House Republicans are now one step closer in keeping the GOP firestorm over the IRS’ targeting tactics burning through the midterm elections.
Former Internal Revenue Service official Lois Lerner (C) leaves a hearing in the Rayburn House Office Building on March 5, 2014 in Washington, DC.
Former Internal Revenue Service official Lois Lerner (C) leaves a hearing in the Rayburn House Office Building on March 5, 2014 in Washington, DC.

House Republicans are now one step closer to keeping the GOP firestorm over the Internal Revenue Service burning through the midterm elections.

In a 21-12 vote, the House Oversight Committee Thursday approved a resolution to hold former IRS official Lois Lerner in contempt of Congress. No Democrat on the committee voted for the measure.

Lerner is the central figure in the controversy after agency officials were pinned for improperly targeting tea party and conservative groups. Republicans seized the drama to stoke party rallying cries in the year since the revelations came to light.

Lerner appeared before House committees for two separate grillings. Last May, the former head of the agency’s tax-exempt division provided a personal statement before the House Oversight Committee and refused to answer questions, pleading the Fifth. She invoked her constitutional rights against self-incrimination once again in March.

Rep. Darrell Issa, chairman of the Oversight Committee, said the resolution to hold Lerner in contempt of Congress was not an action he took lightly. The California Republican argues that Lerner effectively waived her Fifth Amendment right by addressing the House panel in her opening statement.

The committee’s ranking Democrat, Maryland Rep. Elijah Cummings, compared Issa’s crusade against Lerner to tactics practiced by late-Sen. Joe McCarthy, infamous for his witch hunt against alleged communists during the height of the Cold War.
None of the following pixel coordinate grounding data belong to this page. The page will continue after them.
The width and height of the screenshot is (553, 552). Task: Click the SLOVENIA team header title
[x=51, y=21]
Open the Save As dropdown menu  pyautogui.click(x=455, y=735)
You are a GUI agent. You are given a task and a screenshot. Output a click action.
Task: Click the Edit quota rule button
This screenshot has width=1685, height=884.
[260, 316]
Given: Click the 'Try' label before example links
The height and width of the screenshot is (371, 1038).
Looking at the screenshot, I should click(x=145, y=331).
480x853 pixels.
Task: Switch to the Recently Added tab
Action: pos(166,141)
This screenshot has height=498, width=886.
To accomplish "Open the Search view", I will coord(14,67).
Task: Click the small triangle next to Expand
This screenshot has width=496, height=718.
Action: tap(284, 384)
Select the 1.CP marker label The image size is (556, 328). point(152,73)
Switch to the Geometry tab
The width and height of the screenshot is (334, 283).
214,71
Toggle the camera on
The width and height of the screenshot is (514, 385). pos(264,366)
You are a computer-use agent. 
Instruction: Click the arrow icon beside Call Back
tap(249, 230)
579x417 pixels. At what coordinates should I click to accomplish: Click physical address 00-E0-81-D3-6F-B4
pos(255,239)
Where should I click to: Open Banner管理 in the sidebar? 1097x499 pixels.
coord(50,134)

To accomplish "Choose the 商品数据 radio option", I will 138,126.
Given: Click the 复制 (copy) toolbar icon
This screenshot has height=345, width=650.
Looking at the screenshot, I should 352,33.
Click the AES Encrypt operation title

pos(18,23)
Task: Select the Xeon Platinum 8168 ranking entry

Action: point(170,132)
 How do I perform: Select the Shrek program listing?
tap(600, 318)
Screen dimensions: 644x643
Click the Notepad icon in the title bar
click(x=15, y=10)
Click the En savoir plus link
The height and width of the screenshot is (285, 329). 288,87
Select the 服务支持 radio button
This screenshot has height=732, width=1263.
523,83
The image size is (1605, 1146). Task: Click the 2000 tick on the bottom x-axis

“Today, this committee is trying to do something that even Joe McCarthy wouldn’t even do in the 1950s,” Cummings said, “something virtually unprecedented.”

Lerner’s attorney, William Taylor, condemned the committee’s move as a political stunt and said she did nothing wrong or illegal.  "The notion that the majority is engaged ‎in objective oversight or fact-finding is pure fiction," Taylor said. "The vote is the latest event in the majority's ‎never-ending effort to keep the IRS story alive through this fall's mid-term elections." ‎

Democrats on the committee condemned the resolution as a partisan political ploy to drum up the GOP base ahead of the midterm elections. They defended Lerner’s constitutional rights and said the contempt case against the ex-IRS official didn’t hold water.

“Trying to rip up the Constitution and run roughshod over the Bill of Rights is not a path to truth,” New York Democratic Rep. Carolyn Maloney said. “It is merely political theater.”

The resolution now moves on to the House. Speaker John Boehner warned Wednesday that if Lerner refuses to testify, then the House would hold her in contempt. Republicans deployed a similar tactic against Attorney General Eric Holder in 2012 when House members voted to hold him in contempt of Congress for not handing over documents pertaining to the botched "Fast and Furious" gun-running operation. A large group of Democrats stormed off the House floor in protest.

A separate House committee, Ways and Means, voted Wednesday to refer Lerner to the Department of Justice for possible criminal prosecution. The committee accuses the ex-IRS official of improperly wielding her power, misleading investigators and risking disclosure of confidential tax information. The DOJ is already investigation the IRS’ actions.

Lerner resigned from the agency last year after serving at the IRS for over a decade.